• TEXT EXTRACT:
--- start ---

Re: Incompleteness of Cantor's enumeration of the rational numbers (extra-ordinary)

On 19.11.2024 17:26, Jim Burns wrote:

On 11/19/2024 6:01 AM, WM wrote:

That implies that
our well-known intervals

 Sets with different intervals are different.
Our sets do not change.

The intervals before and after shifting are not different. Only their positions are.
Is the set {1} different from the set {1} because they have different positions? Is the set {1} in 1, 2, 3, ... different from the set {1} in -oo, ..., -1, 0, 1,... oo?

Sets of our well.known.intervals
can match some proper supersets without growing

They cannot match the rational numbers without covering the whole positive real line. That means the relative covering has increased from 1/5 to 1.

Relative covering isn't measure.

It is a measure! For every finite interval between natural numbers n and m the covered part is 1/5.

You haven't defined 'relative covering'.
Giving examples isn't a definition.

If you are really too stupid to understand relative covering for finite intervals, then I will help you. But I can't believe that it is worthwhile. Your only reason of not knowing it is to defend set theory which has been destroyed by my argument.

--- end ---

• THE TASKS:
1 > Duplicate the passage of the forum thread on Cantor's enumeration from "Giving examples isn't" up to and including "by my argument.".
2 > In the forum thread on Cantor's enumeration, what is given as the covered part of every finite interval between natural numbers n and m?
3 > Take the forum thread on Cantor's enumeration further, starting after its last sentence.

• GIVEN DATA:
--- start ---

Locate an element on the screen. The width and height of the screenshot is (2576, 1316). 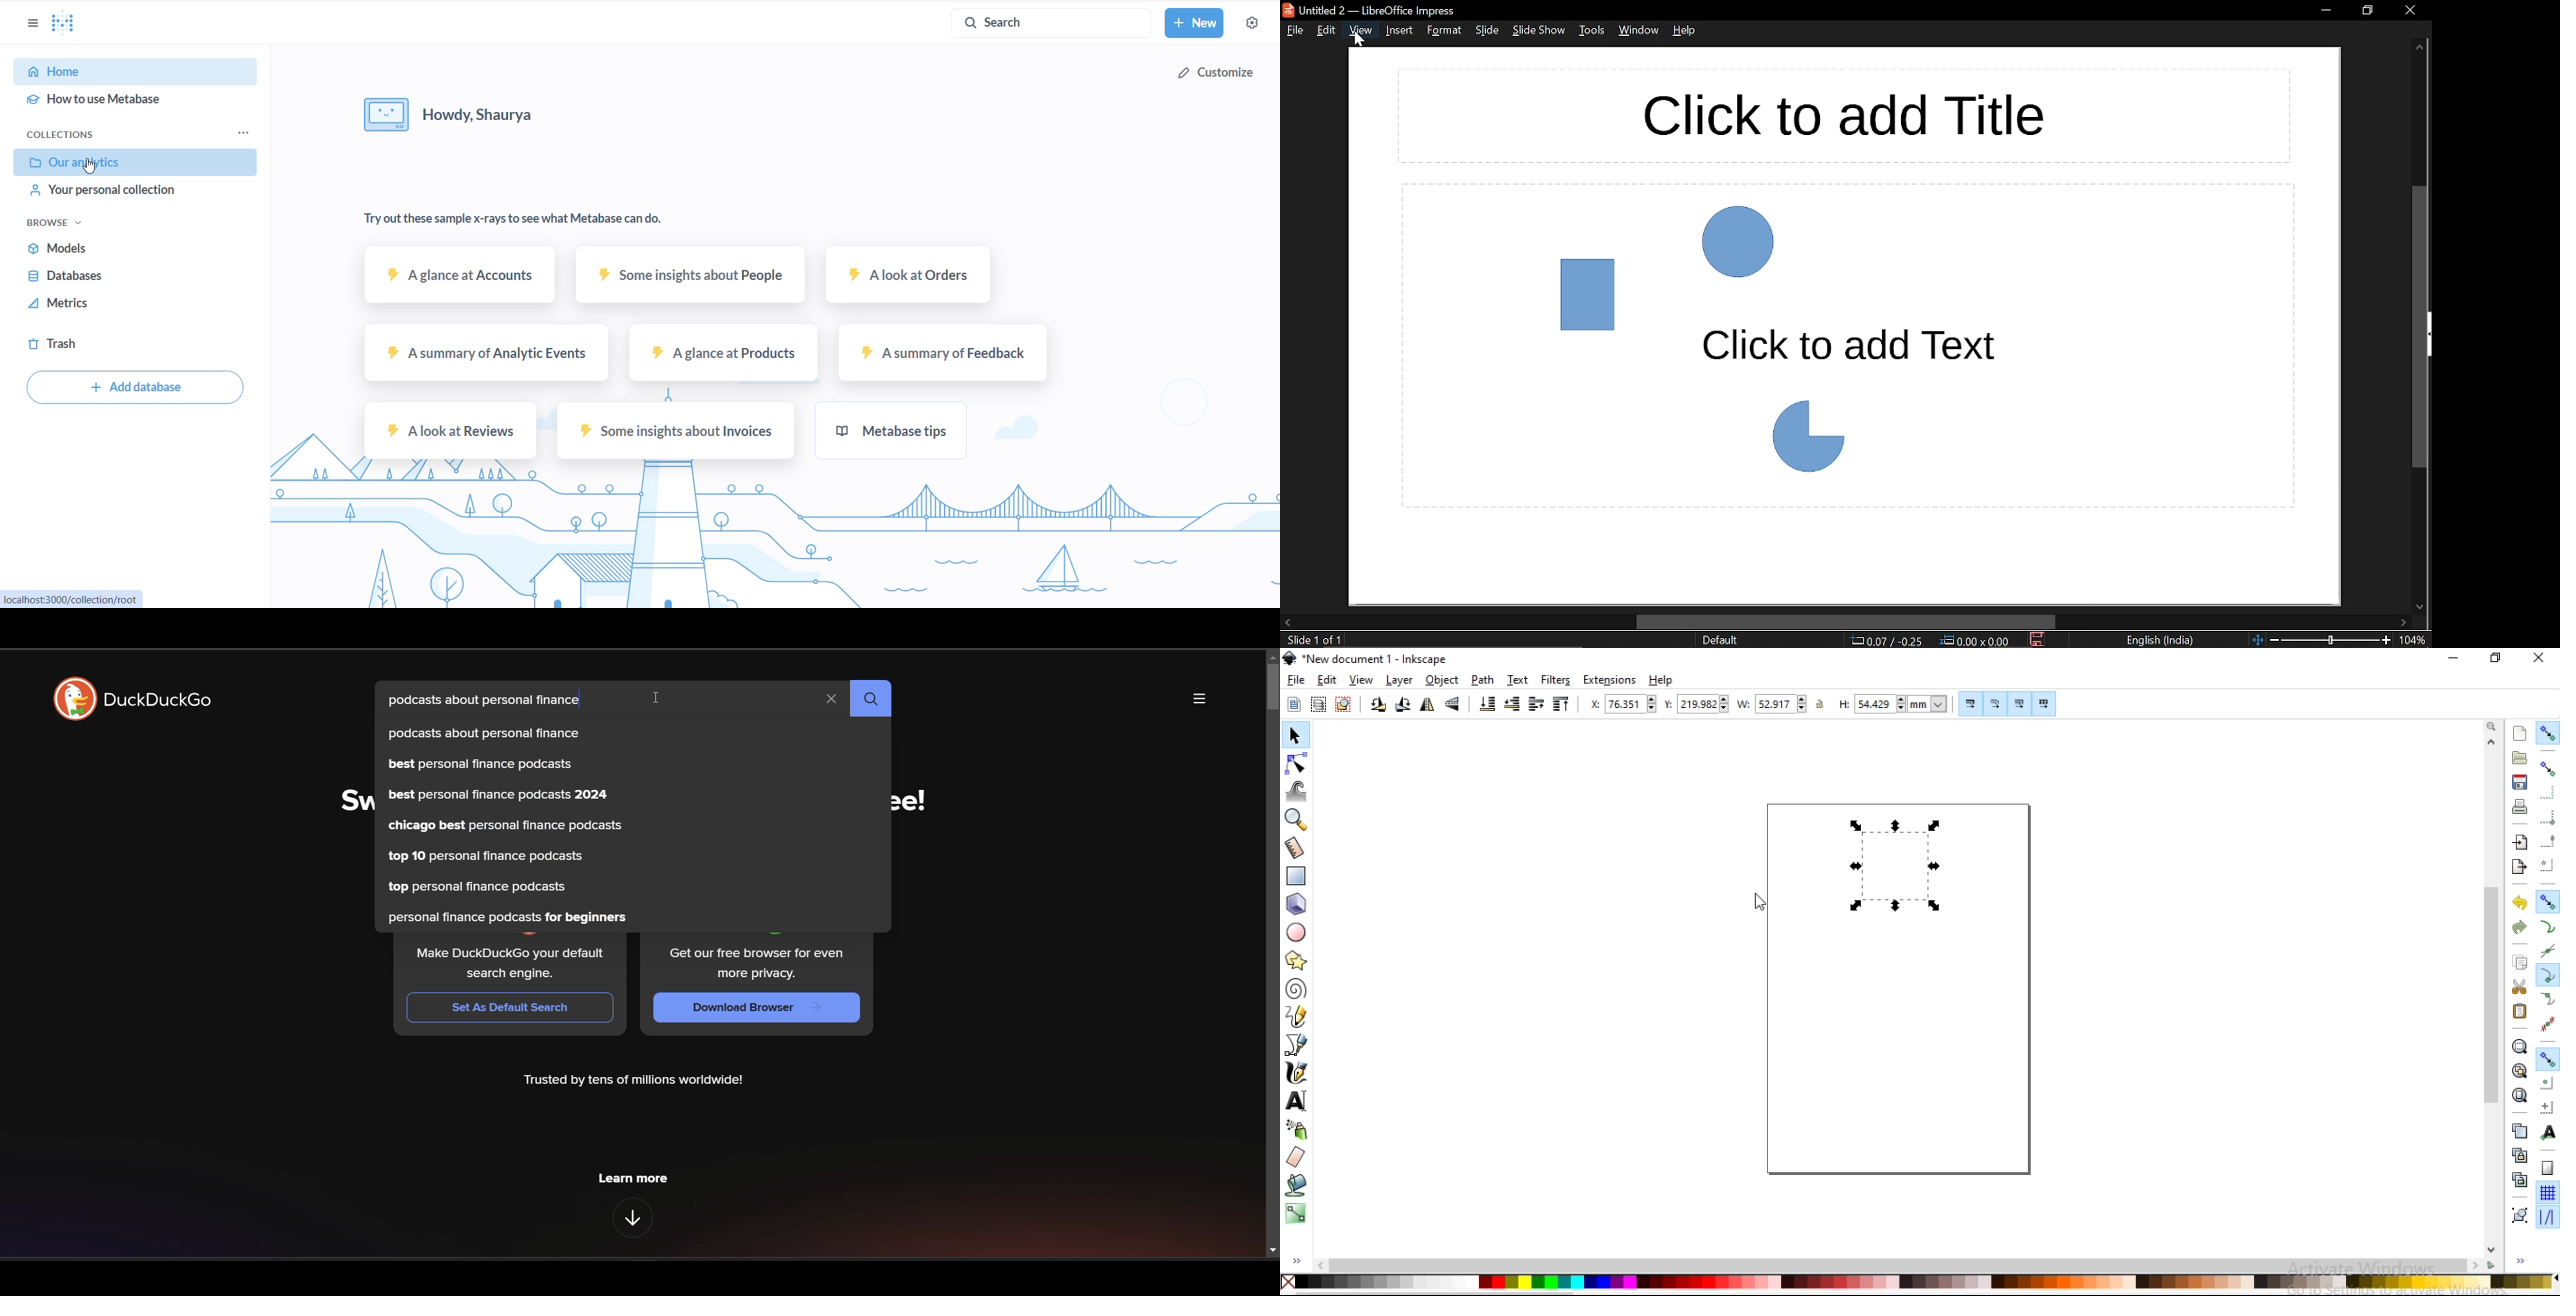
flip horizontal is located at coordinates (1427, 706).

--- end ---

• TASK ANSWERS:
1 >
Giving examples isn't a definition.

If you are really too stupid to understand relative covering for finite intervals, then I will help you. But I can't believe that it is worthwhile. Your only reason of not knowing it is to defend set theory which has been destroyed by my argument.

2 > 1/5

3 >
I claim that there are functions f:ℝ→ℝ
such that
⟨ f(⅟1) f(⅟2) f(⅟3) ... ⟩  =
⟨ ⅟5    ⅟5    ⅟5    ... ⟩
and  f(0)  =  1

Not in case of geometric shifting. All definable intervals fail in all definable positions.

 

So you deny analysis or / and geometry.

 I deny what you think analysis and geometry are.
I accept infinite sets
and discontinuous functions

Discontinuity is not acceptable in the geometry of shifting intervals.

What is it you (WM) accuse infinite sets of,
other than not being finite?

Nothing against infinite sets. I accuse matheologians to try to deceive.

 Note:
An infinite set
can match some proper supersets without growing

I have proven that this is nonsense.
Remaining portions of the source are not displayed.